München, 5. März. Heute Morgen wurde durch einen operativen Eingriff die in Kneißl's Unterleib steckende Kugel entfernt. Die Operation ist normal verlaufen, doch läßt sich nach dem Ausspruch der Aerzte vor 24 Stunden kaum entscheiden, ob Kneißl die Verwundung überstehen wird.

Dresden, 5. März. In der vergangenen Nacht hat sich in dem meist von Arbeitern bewohn­ten Vororte Löbtau eine furchtbare Tragödie zuge­tragen. Ein Arbeiter hat drei seiner Kinder durch Zerstückeln getötet. Das vierte Kind und die Frau konnten sich noch rechtzeitig retten.
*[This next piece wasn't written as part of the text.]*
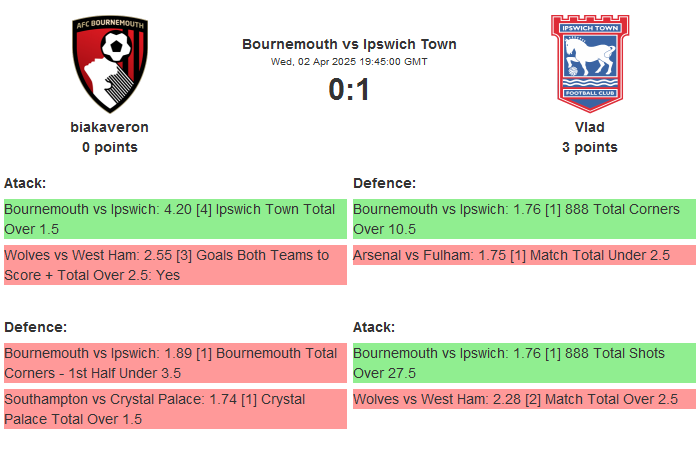Click the right column Defence heading
This screenshot has height=460, width=700.
(x=384, y=183)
Dresden, 5. März. Der Arbeiter Wenzel Kunte in Löbtau, welcher seine drei Knaben im Alter von 3 bis 13 Jahren durch Beilhiebe ge- tödtet hat, ist verhaftet. Seine Frau, die er gleich­falls schwer verwundete, ist heute Vormittag ihren Verletzungen erlegen. Ein viertes Kind, ein Mäd­chen im Alter von 10 Jahren, schwebt noch in Lebensgefahr. Der Thäter leidet schon seit Jahren am Säuferwahnsinn.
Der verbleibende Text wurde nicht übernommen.